Award-Winning Smartphone Game 'Codex' Is Teaching North Texans To Read
As many as one-third of Dallas adults are barely literate. Each year, literacy groups only reach 1.5 percent of them.
But now there's an award-winning smartphone app designed to change that — and it's free.
There are a quarter-million barely-literate adults in Dallas like Ivory Dunn: never finished high school and reads on a third- or fourth-grade level. The 63-year-old said she wanted to get her GED, so she asked her family for help. Ivory Dunn
Dunn's granddaughter set her up at Literacy Instruction for Texas, or LIFT.
"She said, 'I've signed you up,' and I said, 'Awesome!'”
All the students at a recent LIFT class shared two things in common with Dunn: low literacy and the dream to read. Otherwise they're different.
Damon Richardson, for example, finished high school. At 25, he’s a lot younger, and he wants a college degree. But Eastfield College said he wasn’t ready.
“They told me they would send me to LIFT to improve on my math and reading skills," Richardson said. "Because during that time, it was on the fourth-grade level."

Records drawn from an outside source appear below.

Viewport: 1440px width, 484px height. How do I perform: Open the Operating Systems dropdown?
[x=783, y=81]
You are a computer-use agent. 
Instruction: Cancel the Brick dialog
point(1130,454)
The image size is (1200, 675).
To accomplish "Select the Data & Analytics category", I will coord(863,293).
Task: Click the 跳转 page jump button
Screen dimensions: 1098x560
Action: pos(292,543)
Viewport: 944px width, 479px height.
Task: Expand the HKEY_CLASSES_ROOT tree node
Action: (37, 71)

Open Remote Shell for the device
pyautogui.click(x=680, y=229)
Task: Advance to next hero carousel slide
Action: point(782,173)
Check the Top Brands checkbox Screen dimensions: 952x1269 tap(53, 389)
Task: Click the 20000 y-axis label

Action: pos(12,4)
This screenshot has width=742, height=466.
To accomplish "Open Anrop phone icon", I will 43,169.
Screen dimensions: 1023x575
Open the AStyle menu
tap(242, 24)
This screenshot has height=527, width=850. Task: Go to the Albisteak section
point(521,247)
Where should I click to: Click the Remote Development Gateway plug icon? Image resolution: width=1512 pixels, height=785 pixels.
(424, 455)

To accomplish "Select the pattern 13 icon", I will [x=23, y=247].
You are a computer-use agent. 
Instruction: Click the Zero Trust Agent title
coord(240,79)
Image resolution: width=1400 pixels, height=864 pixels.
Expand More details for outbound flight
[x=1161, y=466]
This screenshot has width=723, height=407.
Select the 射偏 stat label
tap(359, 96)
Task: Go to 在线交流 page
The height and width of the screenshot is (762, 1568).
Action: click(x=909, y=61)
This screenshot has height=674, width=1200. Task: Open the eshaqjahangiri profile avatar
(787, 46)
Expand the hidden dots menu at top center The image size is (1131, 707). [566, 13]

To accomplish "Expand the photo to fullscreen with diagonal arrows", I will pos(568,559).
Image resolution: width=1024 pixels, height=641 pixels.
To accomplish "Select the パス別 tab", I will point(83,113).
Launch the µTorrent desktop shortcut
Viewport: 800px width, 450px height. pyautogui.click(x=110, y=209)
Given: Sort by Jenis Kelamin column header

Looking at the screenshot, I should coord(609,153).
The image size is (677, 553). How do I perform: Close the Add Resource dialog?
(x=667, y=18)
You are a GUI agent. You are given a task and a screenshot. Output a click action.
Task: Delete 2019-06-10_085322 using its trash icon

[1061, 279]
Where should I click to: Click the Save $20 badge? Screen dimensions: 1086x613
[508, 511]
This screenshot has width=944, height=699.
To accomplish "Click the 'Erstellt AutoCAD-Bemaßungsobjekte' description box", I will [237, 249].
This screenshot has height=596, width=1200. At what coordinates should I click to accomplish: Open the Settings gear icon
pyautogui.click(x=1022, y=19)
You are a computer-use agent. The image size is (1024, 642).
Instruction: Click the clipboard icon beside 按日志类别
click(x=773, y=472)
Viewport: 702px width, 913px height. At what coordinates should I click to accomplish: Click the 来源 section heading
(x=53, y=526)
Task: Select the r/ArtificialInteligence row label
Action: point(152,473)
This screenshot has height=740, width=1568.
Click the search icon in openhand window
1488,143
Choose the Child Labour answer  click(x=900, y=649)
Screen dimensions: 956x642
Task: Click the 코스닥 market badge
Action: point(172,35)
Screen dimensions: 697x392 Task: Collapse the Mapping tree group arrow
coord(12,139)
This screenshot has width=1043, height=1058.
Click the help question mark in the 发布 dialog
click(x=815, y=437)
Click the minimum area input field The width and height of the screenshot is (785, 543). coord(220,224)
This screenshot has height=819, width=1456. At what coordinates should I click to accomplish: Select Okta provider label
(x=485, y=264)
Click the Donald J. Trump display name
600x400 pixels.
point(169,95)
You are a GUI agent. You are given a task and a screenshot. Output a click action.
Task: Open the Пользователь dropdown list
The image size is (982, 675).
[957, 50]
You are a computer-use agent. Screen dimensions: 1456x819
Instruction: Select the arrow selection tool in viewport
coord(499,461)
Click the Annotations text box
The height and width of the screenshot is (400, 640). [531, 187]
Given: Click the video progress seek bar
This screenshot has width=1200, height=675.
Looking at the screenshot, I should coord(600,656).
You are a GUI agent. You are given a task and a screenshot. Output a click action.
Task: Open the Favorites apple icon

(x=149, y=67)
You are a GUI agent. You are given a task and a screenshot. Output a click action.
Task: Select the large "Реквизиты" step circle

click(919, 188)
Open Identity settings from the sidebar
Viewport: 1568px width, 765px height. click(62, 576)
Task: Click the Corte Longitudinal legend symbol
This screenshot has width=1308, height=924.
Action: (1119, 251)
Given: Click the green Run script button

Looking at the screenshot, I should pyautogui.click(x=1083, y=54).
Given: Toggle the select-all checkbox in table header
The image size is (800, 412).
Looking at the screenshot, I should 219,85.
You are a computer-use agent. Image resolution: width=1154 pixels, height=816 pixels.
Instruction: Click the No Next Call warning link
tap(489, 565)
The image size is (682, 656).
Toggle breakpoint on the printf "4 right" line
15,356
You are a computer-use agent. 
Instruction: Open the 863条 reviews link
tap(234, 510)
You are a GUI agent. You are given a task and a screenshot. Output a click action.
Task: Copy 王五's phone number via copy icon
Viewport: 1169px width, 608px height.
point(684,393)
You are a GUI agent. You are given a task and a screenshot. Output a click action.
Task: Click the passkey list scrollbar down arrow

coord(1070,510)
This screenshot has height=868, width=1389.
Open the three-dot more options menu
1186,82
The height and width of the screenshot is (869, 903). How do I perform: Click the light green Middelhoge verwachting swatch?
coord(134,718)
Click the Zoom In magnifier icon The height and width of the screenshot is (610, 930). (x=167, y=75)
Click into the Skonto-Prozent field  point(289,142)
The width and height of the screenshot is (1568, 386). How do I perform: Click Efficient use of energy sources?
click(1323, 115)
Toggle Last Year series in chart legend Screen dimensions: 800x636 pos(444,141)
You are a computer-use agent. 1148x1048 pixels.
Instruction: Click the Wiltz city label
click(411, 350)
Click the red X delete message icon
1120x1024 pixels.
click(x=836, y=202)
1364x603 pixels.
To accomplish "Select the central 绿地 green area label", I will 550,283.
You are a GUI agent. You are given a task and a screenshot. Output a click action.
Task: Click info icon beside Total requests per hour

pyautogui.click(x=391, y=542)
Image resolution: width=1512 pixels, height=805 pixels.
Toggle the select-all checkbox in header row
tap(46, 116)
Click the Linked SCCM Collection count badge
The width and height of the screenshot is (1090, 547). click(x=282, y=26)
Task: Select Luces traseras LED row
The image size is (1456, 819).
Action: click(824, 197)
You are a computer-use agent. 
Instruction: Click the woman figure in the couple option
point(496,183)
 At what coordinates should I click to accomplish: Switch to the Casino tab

He's taken classes at LIFT for four years now. He says people there teach him to read instead of shaming him because he can't.
They introduced him to the new literacy phone app called Codex: The Lost Words of Atlantis.
"I did try out the app. And then you know, it does teach you about spelling, words and sounds," he said.
The Codex app works so well, it just co-won the $2.5 million XPrize Literacy award. The team behind it is People for Words, made up of educators from LIFT and Southern Methodist University. The challenge — create a smartphone app that helps adults learn to read.
» DOWNLOAD | Codex: The Lost Words of Atlantis for Android
SMU’s Diane Gifford, who designed the app, says you can’t assume adults students always remember what they learned as kids.
“They needed to go back just to that letter sound correspondence in order to move forward," Gifford says. "You can’t move forward if you have missed a critical piece of information. ""
So the application teaches those basics.
“Now it’s saying the letter 'p,' so it’s very important for you to hear the sound. And it’s saying 't' as in 'tee' ..."
... which can be tedious. That’s why Codex is an adventure game that takes players around the world. Users advance by learning and using the right letters, words and sentences.
For this game to win the XPrize, users had to advance rapidly. Non-English speakers ran into a road block. They could pronounce the words but didn’t know what they meant.
"And so we went back and actually modified the game to have a hidden object," said SMU’s Corey Clark, who's on the Codex team. "Now we have visual depictions of these words.
Clark says doing that helped app users advanced a whole grade level. That progress was required for a shot at the $7 million XPrize. For Damon Richardson, he advanced two grade levels.
"It was a wonderful success," Richardson said. "I had people come to me and ask me how it works."
People For Words will put some of its $2.5million prize into improving Codex — and use some of it to celebrate.